(CONSIGNE):
Recopiez à l'identique les lignes des enregistrements ci-dessous. Commencez à la ligne qui contient "Znajdź placówkę medyczną (482, 1292)" et arrêtez-vous après celle qui contient "Home (166, 720)".

(DONNÉES EXTRAITES):

------------------------------------------------------------

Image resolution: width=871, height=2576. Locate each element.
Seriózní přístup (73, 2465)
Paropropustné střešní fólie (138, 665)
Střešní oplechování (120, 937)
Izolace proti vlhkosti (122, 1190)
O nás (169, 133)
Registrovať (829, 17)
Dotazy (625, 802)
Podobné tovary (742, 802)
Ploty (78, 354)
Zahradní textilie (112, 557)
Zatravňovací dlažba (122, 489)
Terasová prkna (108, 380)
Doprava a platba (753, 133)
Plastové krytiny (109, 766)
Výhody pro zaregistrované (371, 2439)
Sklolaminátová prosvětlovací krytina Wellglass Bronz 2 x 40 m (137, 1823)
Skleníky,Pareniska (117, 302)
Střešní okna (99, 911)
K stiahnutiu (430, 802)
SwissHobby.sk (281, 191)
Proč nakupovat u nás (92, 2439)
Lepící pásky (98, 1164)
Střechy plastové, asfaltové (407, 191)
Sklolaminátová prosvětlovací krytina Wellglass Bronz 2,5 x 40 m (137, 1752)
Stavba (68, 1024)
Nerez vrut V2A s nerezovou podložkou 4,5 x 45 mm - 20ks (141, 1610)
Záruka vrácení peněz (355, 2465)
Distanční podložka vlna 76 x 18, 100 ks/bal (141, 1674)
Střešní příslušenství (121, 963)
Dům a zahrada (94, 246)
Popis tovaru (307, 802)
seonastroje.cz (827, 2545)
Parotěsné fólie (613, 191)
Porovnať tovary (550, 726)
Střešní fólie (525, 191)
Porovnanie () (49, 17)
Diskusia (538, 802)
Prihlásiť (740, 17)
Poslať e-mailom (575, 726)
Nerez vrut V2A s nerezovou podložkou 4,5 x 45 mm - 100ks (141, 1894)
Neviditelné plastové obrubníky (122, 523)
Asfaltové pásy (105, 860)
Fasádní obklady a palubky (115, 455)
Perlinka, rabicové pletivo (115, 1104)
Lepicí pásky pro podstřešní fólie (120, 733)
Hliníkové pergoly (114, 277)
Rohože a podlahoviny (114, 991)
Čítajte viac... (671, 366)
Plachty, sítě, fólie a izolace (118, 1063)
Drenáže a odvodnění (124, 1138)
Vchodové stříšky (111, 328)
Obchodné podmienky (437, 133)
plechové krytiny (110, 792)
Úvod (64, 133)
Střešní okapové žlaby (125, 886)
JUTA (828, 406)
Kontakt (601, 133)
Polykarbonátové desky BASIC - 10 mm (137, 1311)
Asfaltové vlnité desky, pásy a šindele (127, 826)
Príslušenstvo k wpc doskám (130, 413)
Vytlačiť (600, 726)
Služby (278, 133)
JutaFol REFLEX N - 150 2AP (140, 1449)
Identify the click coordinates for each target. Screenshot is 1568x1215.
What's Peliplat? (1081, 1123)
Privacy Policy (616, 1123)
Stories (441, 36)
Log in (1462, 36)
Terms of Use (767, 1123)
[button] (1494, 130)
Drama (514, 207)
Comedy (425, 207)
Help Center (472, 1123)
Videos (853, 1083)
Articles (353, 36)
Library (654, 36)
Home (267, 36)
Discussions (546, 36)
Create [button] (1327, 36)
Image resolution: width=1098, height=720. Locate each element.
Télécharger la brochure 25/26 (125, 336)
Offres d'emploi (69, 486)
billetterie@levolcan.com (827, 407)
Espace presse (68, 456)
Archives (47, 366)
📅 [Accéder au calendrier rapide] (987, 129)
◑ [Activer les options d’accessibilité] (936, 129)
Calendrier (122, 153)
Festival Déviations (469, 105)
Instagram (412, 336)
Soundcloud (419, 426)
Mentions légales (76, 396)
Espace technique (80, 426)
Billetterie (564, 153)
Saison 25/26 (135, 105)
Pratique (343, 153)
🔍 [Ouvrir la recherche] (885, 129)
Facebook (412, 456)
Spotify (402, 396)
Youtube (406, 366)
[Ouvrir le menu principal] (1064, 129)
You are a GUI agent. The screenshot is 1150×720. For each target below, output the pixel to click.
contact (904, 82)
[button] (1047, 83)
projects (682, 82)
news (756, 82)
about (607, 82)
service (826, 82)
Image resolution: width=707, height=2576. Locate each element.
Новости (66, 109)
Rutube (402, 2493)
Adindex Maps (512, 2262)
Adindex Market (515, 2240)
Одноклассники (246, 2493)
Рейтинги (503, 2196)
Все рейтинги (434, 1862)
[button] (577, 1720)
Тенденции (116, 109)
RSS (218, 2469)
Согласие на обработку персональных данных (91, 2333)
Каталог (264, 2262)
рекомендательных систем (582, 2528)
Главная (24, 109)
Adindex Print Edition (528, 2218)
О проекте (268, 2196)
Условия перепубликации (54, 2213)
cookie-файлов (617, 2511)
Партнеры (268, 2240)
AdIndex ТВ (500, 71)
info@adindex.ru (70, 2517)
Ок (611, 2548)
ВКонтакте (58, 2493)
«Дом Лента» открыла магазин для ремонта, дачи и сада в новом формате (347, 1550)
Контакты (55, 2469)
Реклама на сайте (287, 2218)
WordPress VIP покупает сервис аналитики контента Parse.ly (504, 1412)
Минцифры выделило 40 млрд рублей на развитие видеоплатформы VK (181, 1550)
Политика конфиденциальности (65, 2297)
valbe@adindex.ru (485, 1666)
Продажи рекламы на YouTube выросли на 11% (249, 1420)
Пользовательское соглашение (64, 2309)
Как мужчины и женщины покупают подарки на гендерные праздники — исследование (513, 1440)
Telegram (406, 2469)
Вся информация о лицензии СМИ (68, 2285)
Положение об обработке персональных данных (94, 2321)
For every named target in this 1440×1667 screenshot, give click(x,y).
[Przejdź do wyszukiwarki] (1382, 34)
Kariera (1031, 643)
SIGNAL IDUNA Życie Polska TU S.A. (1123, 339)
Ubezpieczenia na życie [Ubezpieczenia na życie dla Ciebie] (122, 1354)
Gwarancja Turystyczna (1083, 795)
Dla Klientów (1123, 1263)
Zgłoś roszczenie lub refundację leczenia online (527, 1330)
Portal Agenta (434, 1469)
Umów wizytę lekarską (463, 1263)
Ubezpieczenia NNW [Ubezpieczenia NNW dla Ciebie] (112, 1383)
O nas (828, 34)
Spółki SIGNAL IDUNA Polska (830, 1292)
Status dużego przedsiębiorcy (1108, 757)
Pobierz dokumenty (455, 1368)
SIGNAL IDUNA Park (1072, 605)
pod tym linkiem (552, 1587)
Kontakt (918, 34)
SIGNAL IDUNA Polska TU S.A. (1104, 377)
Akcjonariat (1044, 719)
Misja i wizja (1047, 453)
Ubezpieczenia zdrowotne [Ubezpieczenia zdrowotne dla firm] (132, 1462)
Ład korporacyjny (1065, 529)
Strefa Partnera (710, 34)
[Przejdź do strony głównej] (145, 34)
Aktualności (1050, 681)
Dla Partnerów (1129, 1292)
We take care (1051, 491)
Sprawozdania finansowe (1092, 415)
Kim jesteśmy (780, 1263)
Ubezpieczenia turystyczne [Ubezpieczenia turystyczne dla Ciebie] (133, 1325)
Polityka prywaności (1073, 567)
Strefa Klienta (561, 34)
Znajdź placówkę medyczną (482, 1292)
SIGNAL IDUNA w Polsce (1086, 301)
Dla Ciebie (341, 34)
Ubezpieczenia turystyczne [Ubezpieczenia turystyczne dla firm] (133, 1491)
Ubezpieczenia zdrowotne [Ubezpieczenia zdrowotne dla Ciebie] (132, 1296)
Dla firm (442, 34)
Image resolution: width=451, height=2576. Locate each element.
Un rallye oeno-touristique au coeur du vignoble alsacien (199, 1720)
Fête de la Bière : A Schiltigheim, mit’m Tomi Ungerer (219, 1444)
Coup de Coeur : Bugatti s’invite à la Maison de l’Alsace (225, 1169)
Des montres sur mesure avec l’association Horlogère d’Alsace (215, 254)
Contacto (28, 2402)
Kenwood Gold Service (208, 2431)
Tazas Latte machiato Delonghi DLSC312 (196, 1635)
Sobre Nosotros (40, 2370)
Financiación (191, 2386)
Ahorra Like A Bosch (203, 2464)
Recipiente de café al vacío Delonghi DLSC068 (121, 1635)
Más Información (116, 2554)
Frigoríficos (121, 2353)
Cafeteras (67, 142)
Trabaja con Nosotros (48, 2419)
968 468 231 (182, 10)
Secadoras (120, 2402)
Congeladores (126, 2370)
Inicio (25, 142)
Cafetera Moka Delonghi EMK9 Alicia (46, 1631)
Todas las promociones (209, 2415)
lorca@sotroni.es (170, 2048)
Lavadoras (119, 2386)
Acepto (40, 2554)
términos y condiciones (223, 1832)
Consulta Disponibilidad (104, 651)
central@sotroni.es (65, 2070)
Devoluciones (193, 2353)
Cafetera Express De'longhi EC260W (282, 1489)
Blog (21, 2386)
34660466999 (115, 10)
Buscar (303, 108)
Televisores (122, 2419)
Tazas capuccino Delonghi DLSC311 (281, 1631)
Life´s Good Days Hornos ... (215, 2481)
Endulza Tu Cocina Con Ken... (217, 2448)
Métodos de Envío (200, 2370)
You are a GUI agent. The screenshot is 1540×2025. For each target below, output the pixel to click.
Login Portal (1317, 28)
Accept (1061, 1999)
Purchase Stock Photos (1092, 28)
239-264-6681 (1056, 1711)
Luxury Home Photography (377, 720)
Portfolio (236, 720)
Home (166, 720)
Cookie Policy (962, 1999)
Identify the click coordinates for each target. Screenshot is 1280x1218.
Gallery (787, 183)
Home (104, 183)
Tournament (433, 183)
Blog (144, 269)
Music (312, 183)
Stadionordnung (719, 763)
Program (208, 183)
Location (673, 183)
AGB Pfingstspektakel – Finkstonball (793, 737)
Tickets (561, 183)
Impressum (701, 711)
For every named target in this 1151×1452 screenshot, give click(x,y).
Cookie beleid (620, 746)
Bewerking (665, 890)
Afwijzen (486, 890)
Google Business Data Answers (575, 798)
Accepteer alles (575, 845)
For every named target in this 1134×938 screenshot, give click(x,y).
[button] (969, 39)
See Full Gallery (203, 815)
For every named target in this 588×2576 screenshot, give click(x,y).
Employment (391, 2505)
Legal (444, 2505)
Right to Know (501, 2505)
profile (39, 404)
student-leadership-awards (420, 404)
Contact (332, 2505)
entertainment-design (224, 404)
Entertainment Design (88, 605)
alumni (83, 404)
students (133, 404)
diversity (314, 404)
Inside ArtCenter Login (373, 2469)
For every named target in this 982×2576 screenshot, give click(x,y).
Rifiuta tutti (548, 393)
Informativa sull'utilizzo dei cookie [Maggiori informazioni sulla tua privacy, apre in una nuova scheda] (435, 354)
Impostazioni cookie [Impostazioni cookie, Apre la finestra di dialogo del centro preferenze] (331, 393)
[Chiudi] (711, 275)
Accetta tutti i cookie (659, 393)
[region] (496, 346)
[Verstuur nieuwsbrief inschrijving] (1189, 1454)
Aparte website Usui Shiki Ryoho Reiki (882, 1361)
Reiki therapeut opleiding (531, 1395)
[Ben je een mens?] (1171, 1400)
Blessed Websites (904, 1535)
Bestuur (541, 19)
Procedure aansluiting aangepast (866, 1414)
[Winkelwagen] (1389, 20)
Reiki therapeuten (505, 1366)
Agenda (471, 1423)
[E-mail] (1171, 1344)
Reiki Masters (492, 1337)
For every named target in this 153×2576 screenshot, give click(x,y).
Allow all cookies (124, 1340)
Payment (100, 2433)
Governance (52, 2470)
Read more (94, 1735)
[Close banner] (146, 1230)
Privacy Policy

------------------------------------------------------------

(SOLUTION RÉDIGÉE):
Znajdź placówkę medyczną (482, 1292)
SIGNAL IDUNA w Polsce (1086, 301)
Dla Ciebie (341, 34)
Ubezpieczenia turystyczne [Ubezpieczenia turystyczne dla firm] (133, 1491)
Ubezpieczenia zdrowotne [Ubezpieczenia zdrowotne dla Ciebie] (132, 1296)
Dla firm (442, 34)
Image resolution: width=451, height=2576. Locate each element.
Un rallye oeno-touristique au coeur du vignoble alsacien (199, 1720)
Fête de la Bière : A Schiltigheim, mit’m Tomi Ungerer (219, 1444)
Coup de Coeur : Bugatti s’invite à la Maison de l’Alsace (225, 1169)
Des montres sur mesure avec l’association Horlogère d’Alsace (215, 254)
Contacto (28, 2402)
Kenwood Gold Service (208, 2431)
Tazas Latte machiato Delonghi DLSC312 (196, 1635)
Sobre Nosotros (40, 2370)
Financiación (191, 2386)
Ahorra Like A Bosch (203, 2464)
Recipiente de café al vacío Delonghi DLSC068 (121, 1635)
Más Información (116, 2554)
Frigoríficos (121, 2353)
Cafeteras (67, 142)
Trabaja con Nosotros (48, 2419)
968 468 231 (182, 10)
Secadoras (120, 2402)
Congeladores (126, 2370)
Inicio (25, 142)
Cafetera Moka Delonghi EMK9 Alicia (46, 1631)
Todas las promociones (209, 2415)
lorca@sotroni.es (170, 2048)
Lavadoras (119, 2386)
Acepto (40, 2554)
términos y condiciones (223, 1832)
Consulta Disponibilidad (104, 651)
central@sotroni.es (65, 2070)
Devoluciones (193, 2353)
Cafetera Express De'longhi EC260W (282, 1489)
Blog (21, 2386)
34660466999 (115, 10)
Buscar (303, 108)
Televisores (122, 2419)
Tazas capuccino Delonghi DLSC311 (281, 1631)
Life´s Good Days Hornos ... (215, 2481)
Endulza Tu Cocina Con Ken... (217, 2448)
Métodos de Envío (200, 2370)
You are a GUI agent. The screenshot is 1540×2025. For each target below, output the pixel to click.
Login Portal (1317, 28)
Accept (1061, 1999)
Purchase Stock Photos (1092, 28)
239-264-6681 (1056, 1711)
Luxury Home Photography (377, 720)
Portfolio (236, 720)
Home (166, 720)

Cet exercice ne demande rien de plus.